▶ [PAGE EXCERPT]
——————
Community Partners in Care Receives Accolade

announcement

Jun 10, 2015

Man at a barber shop getting a haircut

Photo by EyeJoy/iStock

Community Partners in Care (CPIC), a partnership that uses a unique approach to improve depression care in under-resourced communities, has received the 2015 Community-Campus Partnerships for Health (CCPH) Award. The award highlights the power of partnerships between communities and academic institutions as a strategy for addressing policy changes needed to overcome the root causes of health, social, environmental and economic inequalities.

CPIC uses a community-based research approach to build community capacity to improve the quality of life of clients with depression in under-resourced communities of color through rigorous partnered research. This collaboration occurs among many community-based agencies, social services, and health care organizations for communities of color, especially African Americans and Latinos in Los Angeles County.

Over 10 years ago, academic leaders of the partnership completed a major national study called Partners in Care, which suggested that implementing a chronic disease management approach to collaborative care for depression in primary care sites improved the quality of care for both whites and minorities (African Americans and Latinos). However, this approach led to outcome improvements that were four to five times greater for minorities than for whites, both initially and after 5 to 10 years of follow-up. A key question that emerged from this study was how to translate the promise of high-quality care for depression into a public health reality in low-income communities of color.

In 2003, Kenneth Wells of UCLA and RAND, the principal investigator of the Partners in Care study, approached Loretta Jones, CEO of Healthy African American Families II (HAAFII), a leading health advocacy organization in South Los Angeles, about how to apply the findings of the study to communities of color in Los Angeles. This initiated a remarkable partnership based on community-based participatory research and principles of community engagement defined by the National Institutes of Health.

In 2013, the CPIC partnership showed in a randomized trial that improving care for depression in low-income communities — places where such help is frequently unavailable or hard to find — provides greater benefits to those in need when community groups such as churches and even barber shops help lead the planning process.

When compared to efforts that provided only technical support to improve depression care, a planning effort co-led by community members from diverse services programs further improved clients' mental health, increased physical activity, lowered their risk of becoming homeless, and decreased hospitalizations for behavioral problems.
——————
▶ [SUPPLIED MATERIAL]
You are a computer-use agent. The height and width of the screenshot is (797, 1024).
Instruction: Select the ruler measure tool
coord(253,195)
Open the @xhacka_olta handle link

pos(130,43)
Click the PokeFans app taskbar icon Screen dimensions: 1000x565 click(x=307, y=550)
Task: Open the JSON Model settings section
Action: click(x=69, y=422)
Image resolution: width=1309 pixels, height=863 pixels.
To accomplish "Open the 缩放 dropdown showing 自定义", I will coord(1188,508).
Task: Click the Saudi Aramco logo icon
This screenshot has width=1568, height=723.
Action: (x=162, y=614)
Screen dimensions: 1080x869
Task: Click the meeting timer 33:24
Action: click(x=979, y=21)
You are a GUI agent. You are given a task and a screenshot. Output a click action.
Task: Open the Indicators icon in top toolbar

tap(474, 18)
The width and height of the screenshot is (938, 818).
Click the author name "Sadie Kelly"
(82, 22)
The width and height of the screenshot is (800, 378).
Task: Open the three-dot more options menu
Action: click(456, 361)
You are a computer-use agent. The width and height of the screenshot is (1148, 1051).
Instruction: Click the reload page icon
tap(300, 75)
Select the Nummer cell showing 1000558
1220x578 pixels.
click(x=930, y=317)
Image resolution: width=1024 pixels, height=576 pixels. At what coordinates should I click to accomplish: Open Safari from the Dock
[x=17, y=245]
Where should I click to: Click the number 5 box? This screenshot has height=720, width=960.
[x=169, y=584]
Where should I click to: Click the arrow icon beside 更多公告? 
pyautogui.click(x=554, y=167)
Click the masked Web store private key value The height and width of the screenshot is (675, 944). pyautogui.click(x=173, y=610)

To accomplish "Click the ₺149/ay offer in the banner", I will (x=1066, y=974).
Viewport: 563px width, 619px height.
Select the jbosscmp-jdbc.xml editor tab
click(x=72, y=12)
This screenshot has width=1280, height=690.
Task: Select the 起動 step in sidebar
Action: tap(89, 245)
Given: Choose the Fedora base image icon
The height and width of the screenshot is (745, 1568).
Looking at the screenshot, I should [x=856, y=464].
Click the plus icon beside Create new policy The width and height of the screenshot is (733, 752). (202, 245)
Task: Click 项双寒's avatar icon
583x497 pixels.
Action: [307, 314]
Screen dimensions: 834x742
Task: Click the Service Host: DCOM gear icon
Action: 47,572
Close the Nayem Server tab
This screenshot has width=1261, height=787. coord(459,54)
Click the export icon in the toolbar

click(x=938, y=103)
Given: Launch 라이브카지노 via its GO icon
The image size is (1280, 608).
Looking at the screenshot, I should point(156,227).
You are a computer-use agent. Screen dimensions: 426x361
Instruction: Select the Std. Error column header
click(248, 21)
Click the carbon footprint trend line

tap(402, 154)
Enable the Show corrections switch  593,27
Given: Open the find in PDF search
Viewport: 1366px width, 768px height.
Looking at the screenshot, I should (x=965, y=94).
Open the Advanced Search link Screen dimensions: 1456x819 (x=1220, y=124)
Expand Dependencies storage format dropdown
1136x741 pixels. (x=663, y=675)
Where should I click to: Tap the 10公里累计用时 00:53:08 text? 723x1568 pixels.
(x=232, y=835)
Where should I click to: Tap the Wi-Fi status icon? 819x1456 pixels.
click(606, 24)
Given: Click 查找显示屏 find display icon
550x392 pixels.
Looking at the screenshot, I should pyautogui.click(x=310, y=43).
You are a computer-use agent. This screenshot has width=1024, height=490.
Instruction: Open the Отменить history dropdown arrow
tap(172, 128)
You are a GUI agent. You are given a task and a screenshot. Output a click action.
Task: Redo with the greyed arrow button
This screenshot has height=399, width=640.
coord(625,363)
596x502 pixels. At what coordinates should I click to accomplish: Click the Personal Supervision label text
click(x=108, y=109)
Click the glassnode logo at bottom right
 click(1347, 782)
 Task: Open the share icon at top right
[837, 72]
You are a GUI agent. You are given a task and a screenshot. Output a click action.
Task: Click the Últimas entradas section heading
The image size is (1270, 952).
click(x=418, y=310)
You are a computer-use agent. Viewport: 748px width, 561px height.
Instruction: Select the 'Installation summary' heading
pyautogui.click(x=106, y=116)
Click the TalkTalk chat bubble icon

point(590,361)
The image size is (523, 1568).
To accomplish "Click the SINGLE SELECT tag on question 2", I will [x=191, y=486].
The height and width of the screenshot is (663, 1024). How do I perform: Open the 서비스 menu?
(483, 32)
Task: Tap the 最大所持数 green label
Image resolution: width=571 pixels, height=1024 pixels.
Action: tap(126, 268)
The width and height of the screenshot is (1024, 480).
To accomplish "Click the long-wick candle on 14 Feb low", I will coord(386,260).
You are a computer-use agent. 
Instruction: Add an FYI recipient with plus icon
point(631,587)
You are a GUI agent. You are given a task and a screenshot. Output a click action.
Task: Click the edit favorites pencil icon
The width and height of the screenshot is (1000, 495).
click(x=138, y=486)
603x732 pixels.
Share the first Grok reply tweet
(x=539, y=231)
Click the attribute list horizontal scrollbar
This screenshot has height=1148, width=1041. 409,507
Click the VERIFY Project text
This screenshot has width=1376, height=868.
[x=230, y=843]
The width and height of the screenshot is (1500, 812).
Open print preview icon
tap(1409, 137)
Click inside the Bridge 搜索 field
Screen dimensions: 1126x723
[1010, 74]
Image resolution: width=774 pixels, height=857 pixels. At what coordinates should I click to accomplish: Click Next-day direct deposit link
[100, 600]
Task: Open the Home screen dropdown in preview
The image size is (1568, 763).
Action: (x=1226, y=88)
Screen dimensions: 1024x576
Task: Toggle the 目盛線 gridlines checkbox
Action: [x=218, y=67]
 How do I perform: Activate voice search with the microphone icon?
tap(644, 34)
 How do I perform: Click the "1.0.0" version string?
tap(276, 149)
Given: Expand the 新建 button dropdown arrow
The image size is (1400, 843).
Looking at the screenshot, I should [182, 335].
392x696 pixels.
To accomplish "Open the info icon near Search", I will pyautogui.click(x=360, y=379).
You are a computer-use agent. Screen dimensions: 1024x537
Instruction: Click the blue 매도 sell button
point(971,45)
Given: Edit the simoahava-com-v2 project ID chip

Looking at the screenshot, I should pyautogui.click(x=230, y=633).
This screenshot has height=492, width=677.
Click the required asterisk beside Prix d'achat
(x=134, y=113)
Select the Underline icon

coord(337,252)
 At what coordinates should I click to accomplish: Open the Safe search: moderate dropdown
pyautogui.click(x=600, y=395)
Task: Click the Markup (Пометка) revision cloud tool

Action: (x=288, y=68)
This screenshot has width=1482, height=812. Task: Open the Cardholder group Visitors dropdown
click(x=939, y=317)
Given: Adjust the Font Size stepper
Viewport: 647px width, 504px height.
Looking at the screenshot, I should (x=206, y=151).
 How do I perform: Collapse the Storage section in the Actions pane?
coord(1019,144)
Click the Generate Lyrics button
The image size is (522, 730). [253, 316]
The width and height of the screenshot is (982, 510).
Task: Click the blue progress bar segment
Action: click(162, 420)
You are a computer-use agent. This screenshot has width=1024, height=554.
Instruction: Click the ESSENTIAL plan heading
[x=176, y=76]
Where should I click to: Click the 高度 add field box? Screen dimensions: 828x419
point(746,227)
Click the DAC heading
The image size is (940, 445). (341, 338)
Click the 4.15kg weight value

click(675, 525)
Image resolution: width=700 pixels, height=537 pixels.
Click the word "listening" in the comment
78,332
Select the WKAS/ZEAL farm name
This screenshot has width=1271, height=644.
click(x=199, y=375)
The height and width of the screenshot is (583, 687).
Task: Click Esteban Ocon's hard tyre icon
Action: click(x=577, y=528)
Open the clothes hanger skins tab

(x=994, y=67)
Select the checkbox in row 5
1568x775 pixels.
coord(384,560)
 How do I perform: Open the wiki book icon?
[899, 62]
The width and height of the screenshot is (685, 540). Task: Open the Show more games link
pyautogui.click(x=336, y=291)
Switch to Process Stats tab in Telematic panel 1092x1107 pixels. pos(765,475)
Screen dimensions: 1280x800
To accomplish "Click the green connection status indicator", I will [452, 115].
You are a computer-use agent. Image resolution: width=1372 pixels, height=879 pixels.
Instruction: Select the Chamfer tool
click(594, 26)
——————
▶ [WORK REQUIRED]
Reproduce word for word the passage of the Community Partners in Care announcement between "Photo by EyeJoy/iStock" and "and economic inequalities.", inclusive.

▶ [EXERCISE RESULT]
Photo by EyeJoy/iStock

Community Partners in Care (CPIC), a partnership that uses a unique approach to improve depression care in under-resourced communities, has received the 2015 Community-Campus Partnerships for Health (CCPH) Award. The award highlights the power of partnerships between communities and academic institutions as a strategy for addressing policy changes needed to overcome the root causes of health, social, environmental and economic inequalities.